> _Brief_: Convert the lines from the line containing "You are a computer-use" through the end of the records into a JSON list of strings, one string per line, with blank lines skipped. Omit the pictures from your answer.

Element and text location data
Begin
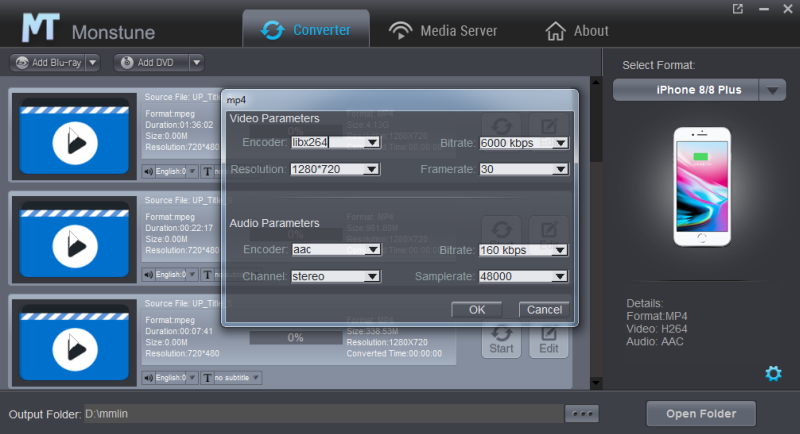800x434 pixels.
Task: Expand the video Encoder libx264 dropdown
Action: pyautogui.click(x=372, y=143)
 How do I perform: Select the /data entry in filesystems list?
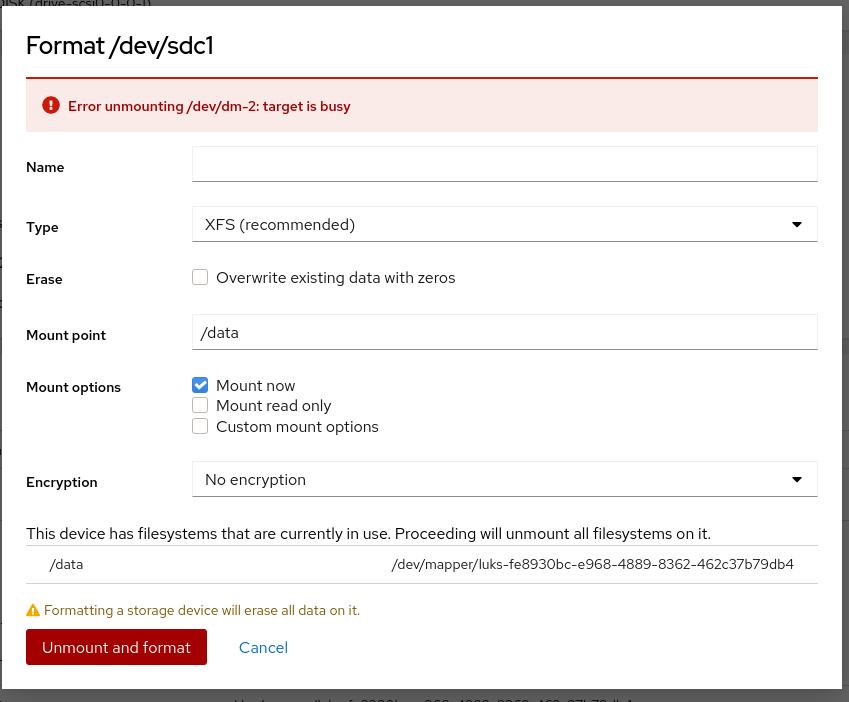[x=66, y=564]
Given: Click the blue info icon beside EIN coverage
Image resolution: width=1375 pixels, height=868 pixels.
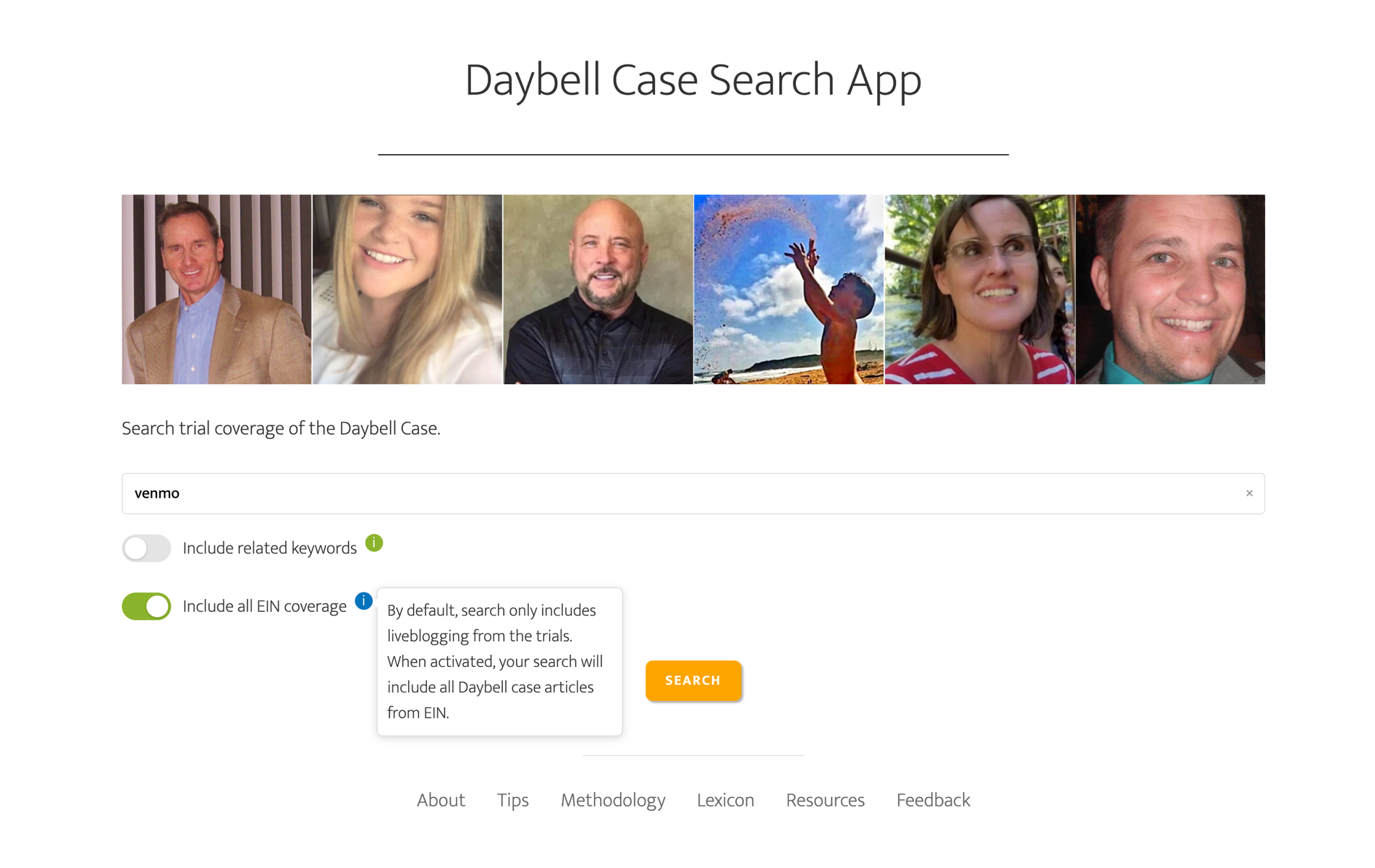Looking at the screenshot, I should (363, 600).
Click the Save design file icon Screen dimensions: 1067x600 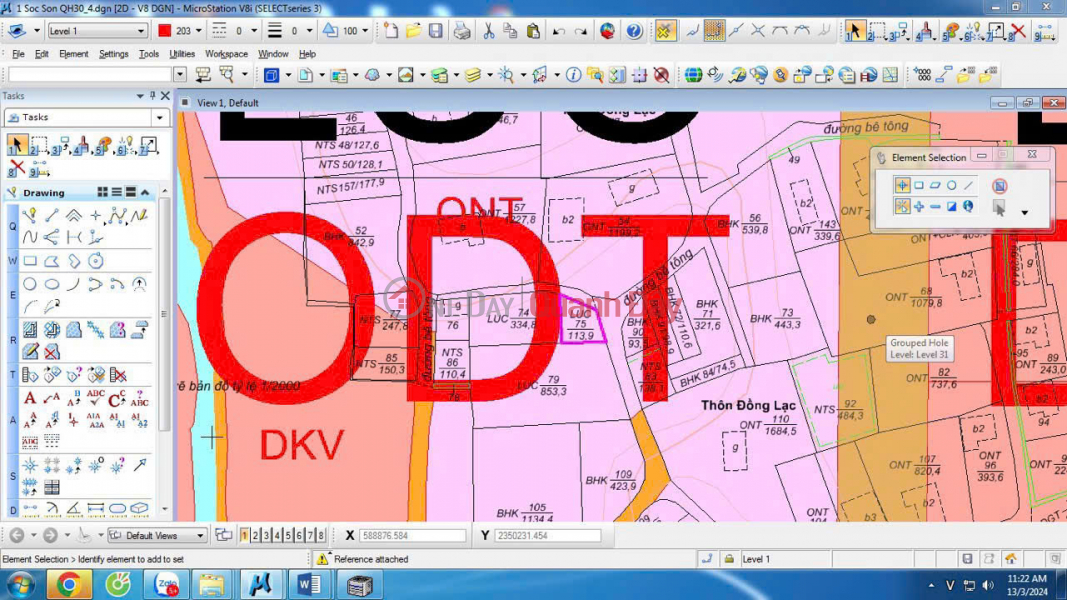click(436, 31)
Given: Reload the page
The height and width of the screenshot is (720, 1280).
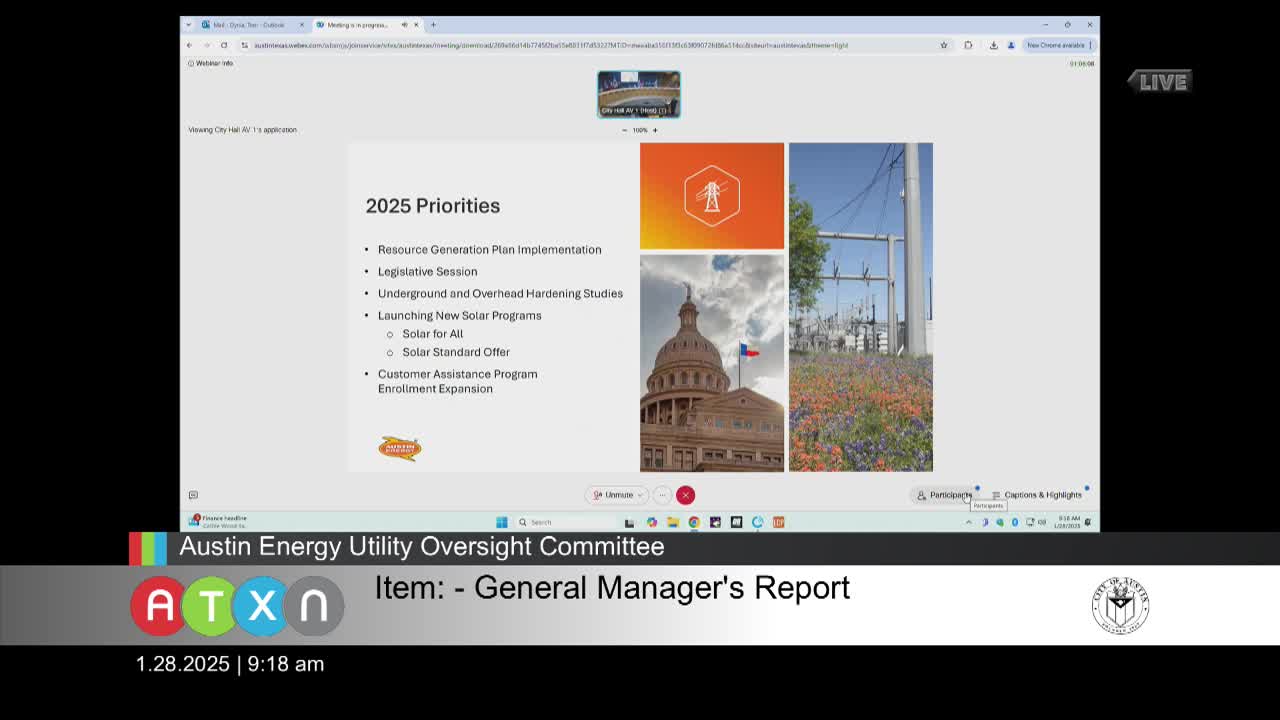Looking at the screenshot, I should coord(224,45).
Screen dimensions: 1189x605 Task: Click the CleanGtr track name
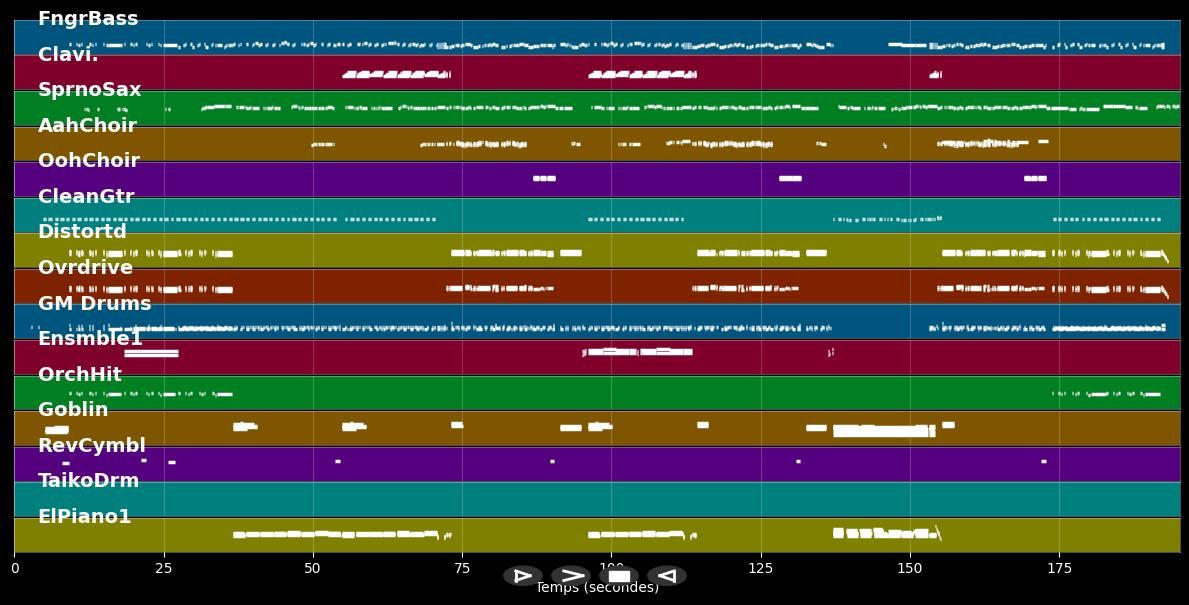tap(86, 197)
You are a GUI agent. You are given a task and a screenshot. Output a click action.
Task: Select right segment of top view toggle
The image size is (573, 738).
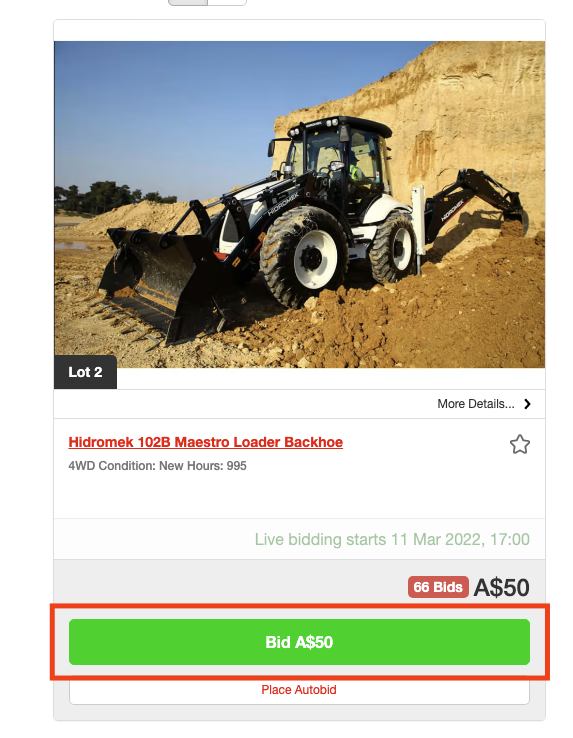click(x=226, y=2)
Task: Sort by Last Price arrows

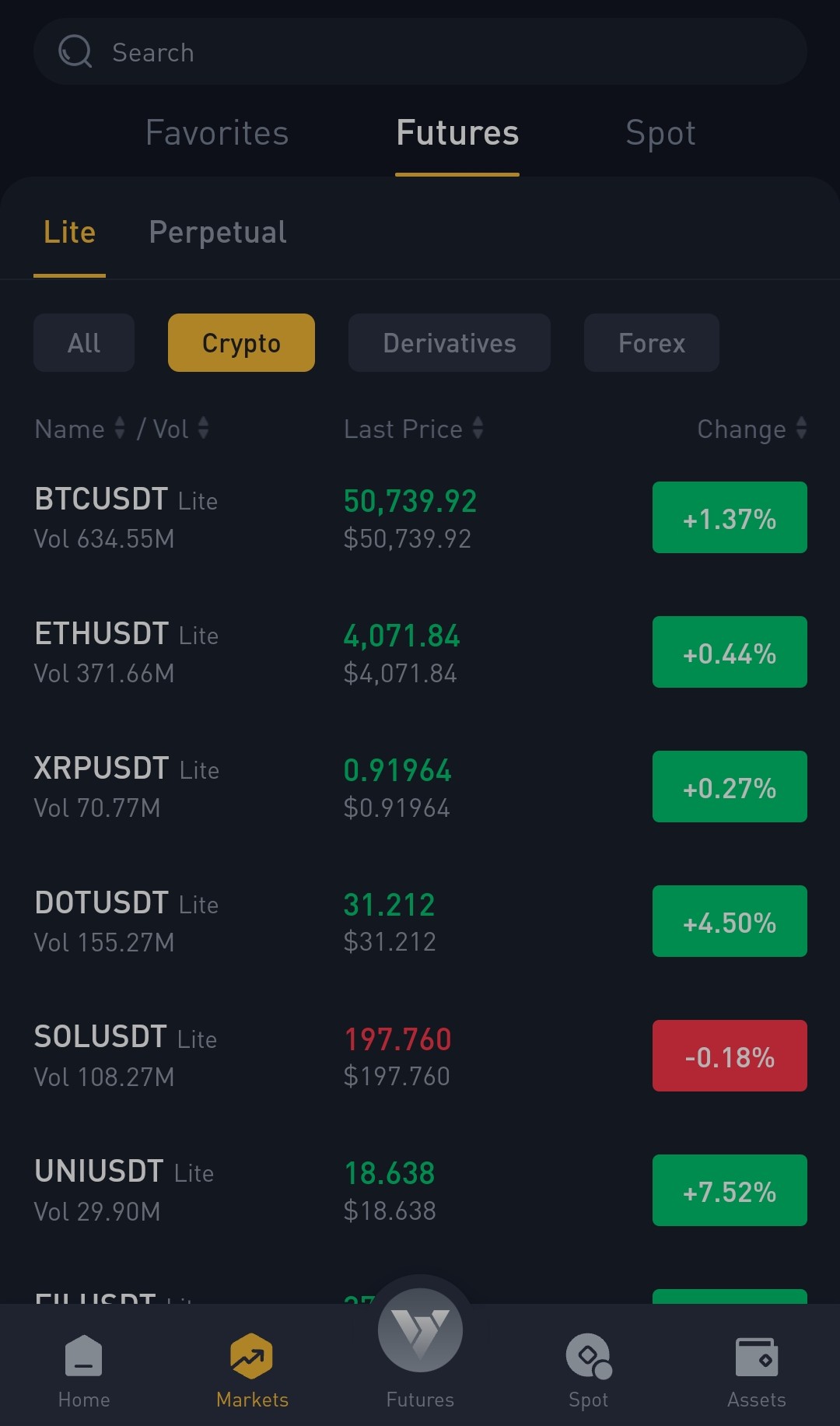Action: point(478,428)
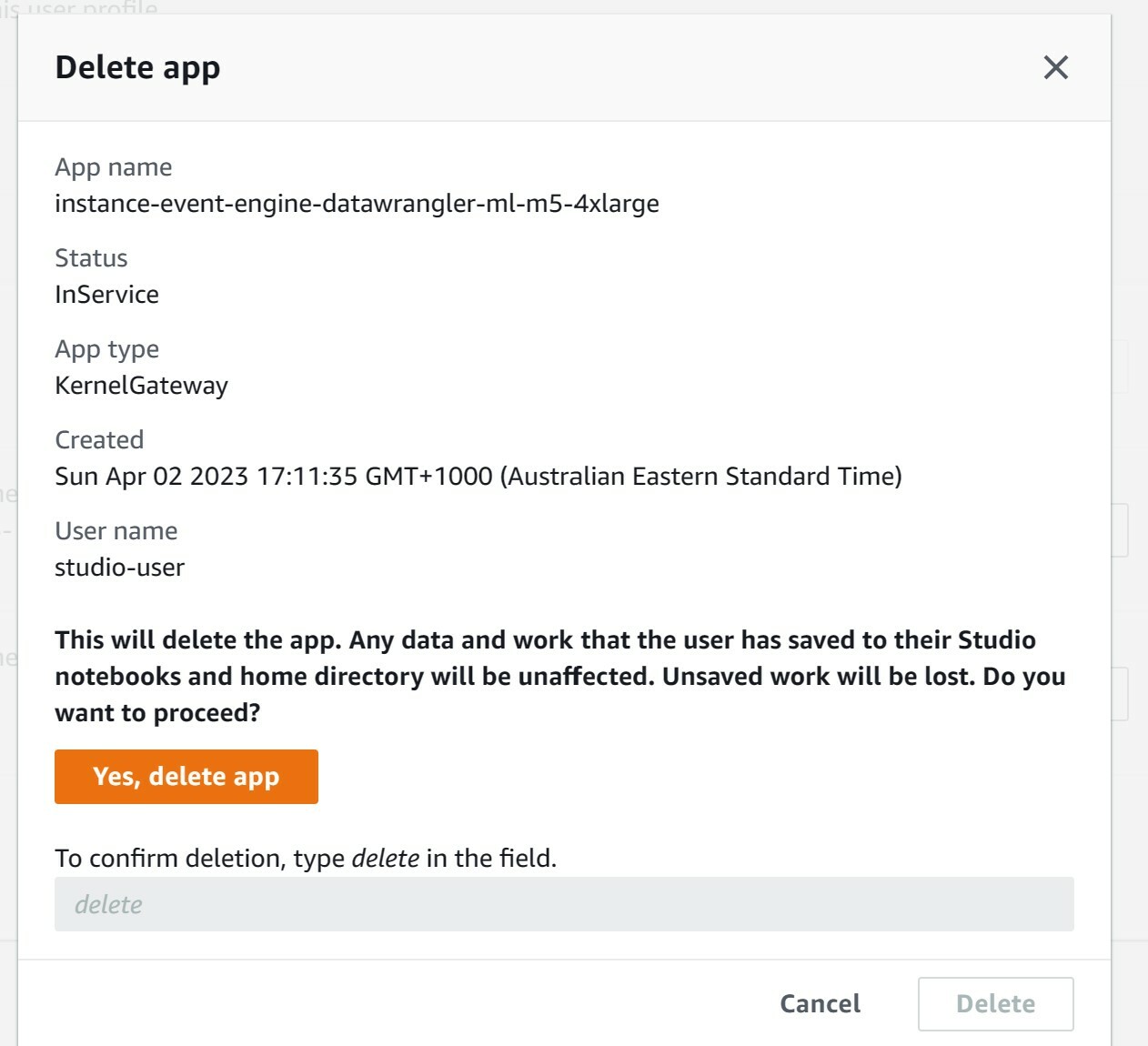Screen dimensions: 1148x1046
Task: Click the User name field label
Action: [117, 530]
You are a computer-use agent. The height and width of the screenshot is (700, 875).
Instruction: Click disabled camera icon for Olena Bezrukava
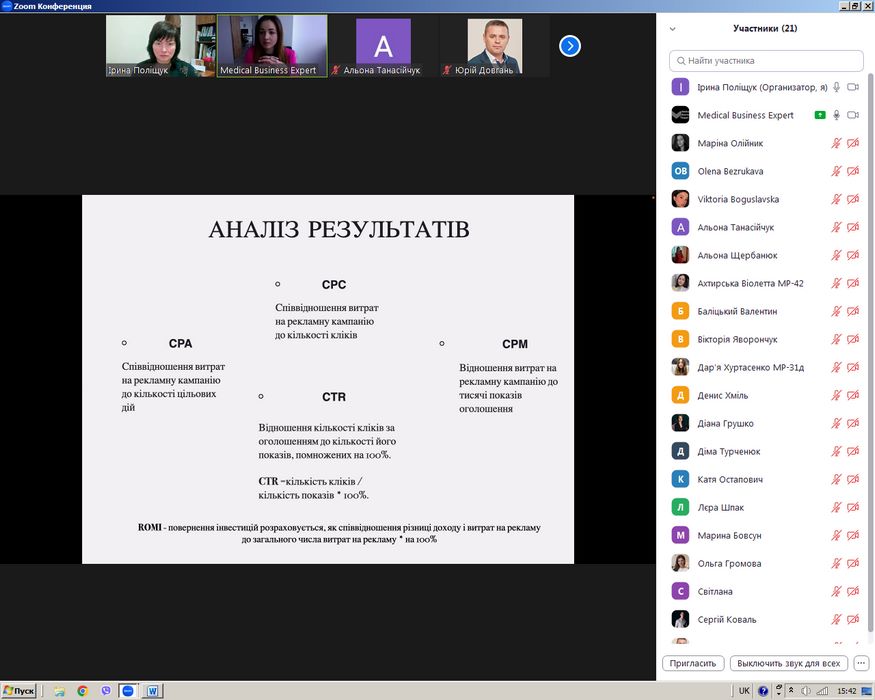pos(853,171)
End
> _Response to this exercise_:
[
  "You are a computer-use agent. The height and width of the screenshot is (700, 875).",
  "Instruction: Click disabled camera icon for Olena Bezrukava",
  "pos(853,171)"
]